Portage 2.1.1-r2 (default-linux/x86/2006.1/desktop, gcc-4.1.1, glibc-2.4-r4, 2.6.19.2 i686)
=================================================================
System uname: 2.6.19.2 i686 Genuine Intel(R) CPU           T2300  @ 1.66GHz
Gentoo Base System version 1.12.6
Last Sync: Fri, 26 Jan 2007 16:31:02 +0000
ccache version 2.4 [disabled]
app-admin/eselect-compiler: [Not Present]

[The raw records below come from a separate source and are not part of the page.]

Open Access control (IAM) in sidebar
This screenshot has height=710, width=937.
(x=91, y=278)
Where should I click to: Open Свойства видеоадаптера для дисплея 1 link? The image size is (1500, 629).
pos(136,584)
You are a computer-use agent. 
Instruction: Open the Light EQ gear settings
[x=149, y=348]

dev-java/java-config: 1.3.7, 2.0.31
dev-lang/python:     2.3.5-r3, 2.4.3-r4
dev-python/pycrypto: 2.0.1-r5
dev-util/ccache:     2.4-r6
dev-util/confcache:  [Not Present]
sys-apps/sandbox:    1.2.17
sys-devel/autoconf:  2.13, 2.61
sys-devel/automake:  1.4_p6, 1.5, 1.6.3, 1.7.9-r1, 1.8.5-r3, 1.9.6-r2, 1.10
sys-devel/binutils:  2.16.1-r3
sys-devel/gcc-config: 1.3.14
sys-devel/libtool:   1.5.22
virtual/os-headers:  2.6.17-r2
ACCEPT_KEYWORDS="x86"
AUTOCLEAN="yes"
CBUILD="i686-pc-linux-gnu"
CFLAGS="-O2 -march=prescott -pipe -fomit-frame-pointer"
CHOST="i686-pc-linux-gnu"
CONFIG_PROTECT="/etc /usr/kde/3.5/env /usr/kde/3.5/share/config /usr/kde/3.5/shutdown /usr/share/X11/xkb /usr/share/config"
CONFIG_PROTECT_MASK="/etc/env.d /etc/env.d/java/ /etc/gconf /etc/java-config/vms/ /etc/revdep-rebuild /etc/terminfo /etc/texmf/web2c"

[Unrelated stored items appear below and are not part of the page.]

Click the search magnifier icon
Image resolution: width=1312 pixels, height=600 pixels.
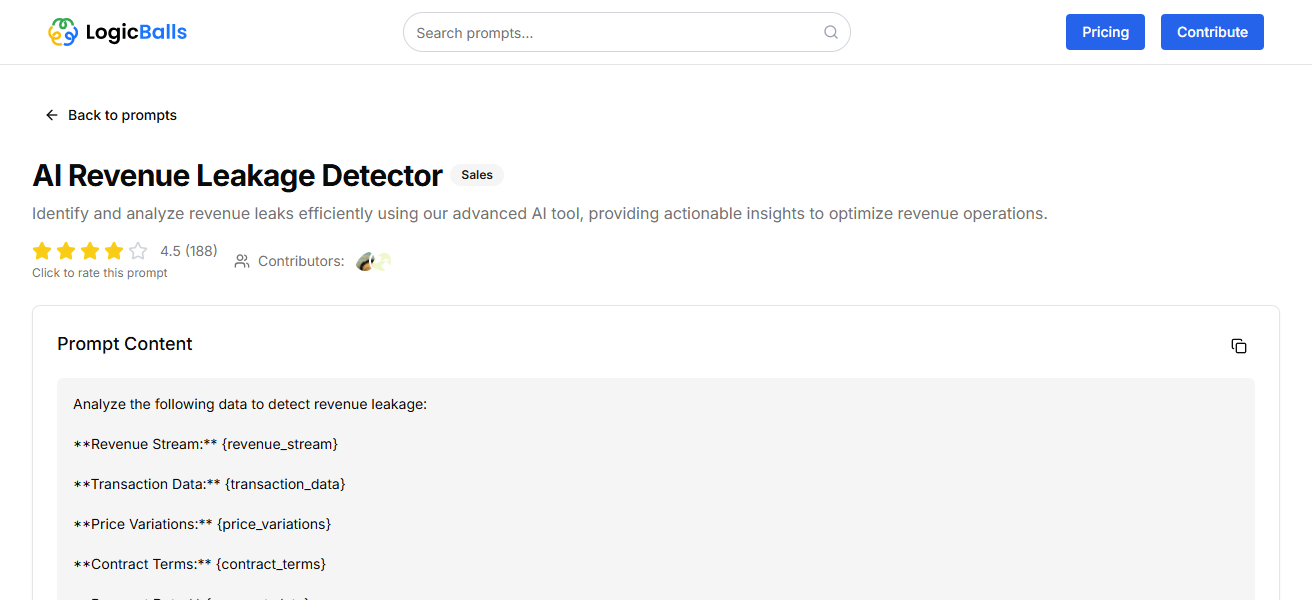coord(830,32)
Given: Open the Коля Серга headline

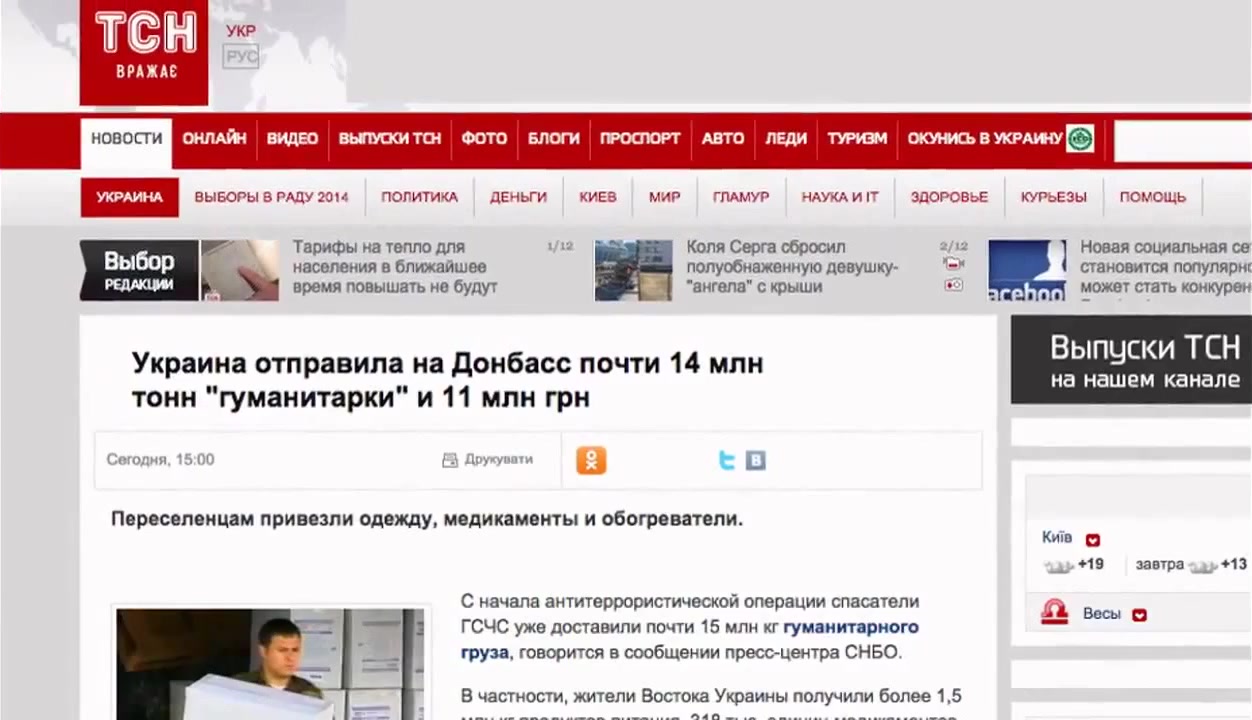Looking at the screenshot, I should [x=792, y=266].
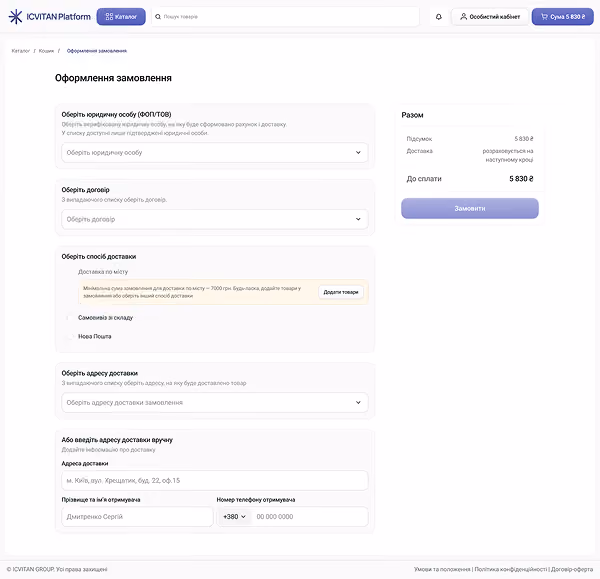Click the ICVITAN Platform asterisk logo
Viewport: 600px width, 579px height.
(15, 17)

CXXFLAGS="-O2 -march=prescott -pipe -fomit-frame-pointer"
DISTDIR="/usr/portage/distfiles"
EMERGE_DEFAULT_OPTS="--nospinner"
FEATURES="autoconfig collision-protect distlocks metadata-transfer parallel-fetch sandbox sfperms strict test userfetch userpriv usersandbox"
GENTOO_MIRRORS="http://mirror.switch.ch/mirror/gentoo/ http://gentoo.inode.at/"
LINGUAS="en de en_GB de_CH"
MAKEOPTS="-j3"
PKGDIR="/usr/portage/packages"
PORTAGE_RSYNC_OPTS="--recursive --links --safe-links --perms --times --compress --force --whole-file --delete --delete-after --stats --timeout=180 --exclude='/distfiles' --exclude='/local' --exclude='/packages'"
PORTAGE_TMPDIR="/var/tmp"
PORTDIR="/usr/portage"
SYNC="rsync://rsync.gentoo.org/gentoo-portage"
USE="x86 X a52 aac acpi alsa apache2 asf berkdb bitmap-fonts cairo cdr cdrom cli cracklib crypt cups dbus divx dlloader dri dts dvd dvdr dvdread eds elibc_glibc emboss encode fam ffmpeg firefox flac fortran gdbm gif gnome gpm gstreamer gtk hal iconv input_devices_keyboard input_devices_mouse ipv6 isdnlog java jpeg kde kdeenablefinal kernel_linux ldap libg++ linguas_de linguas_de_CH linguas_en linguas_en_GB mad mikmod mmx mono mp3 mpeg ncurses nls nptl nptlonly ogg opengl oss pam pcre perl png ppds pppd python qt3 qt4 quicktime readline reflection rtsp ruby samba sdl session smp spell spl sse sse2 sse3 ssl svg tcpd test tetex theora threads truetype truetype-fonts type1-fonts udev unicode userland_GNU vcd video_cards_fbdev video_cards_i810 video_cards_vesa vorbis win32codecs wxwindows x264 xine xml xorg xprint xv xvid zlib"
Unset:  CTARGET, INSTALL_MASK, LANG, LC_ALL, LDFLAGS, PORTAGE_RSYNC_EXTRA_OPTS, PORTDIR_OVERLAY
Comment 11 Raúl Porcel (RETIRED) gentoo-dev 2007-01-27 13:55:28 UTC
x86 stable
Comment 12 Tobias Scherbaum (RETIRED) gentoo-dev 2007-01-27 18:00:54 UTC
ppc stable
Comment 13 Jose Luis Rivero (yoswink) (RETIRED) gentoo-dev 2007-02-06 20:08:42 UTC
stable on alpha
Comment 14 Raphael Marichez (Falco) (RETIRED) gentoo-dev 2007-02-10 19:40:00 UTC
Ping AMD64

This will need a GLSA update (200611-05)
Comment 15 Simon Stelling (RETIRED) gentoo-dev 2007-02-11 12:49:34 UTC
amd64 stable
Comment 16 Raphael Marichez (Falco) (RETIRED) gentoo-dev 2007-02-14 00:18:38 UTC
Update sent (GLSA UPDATE 200611-05), thanks to everybody.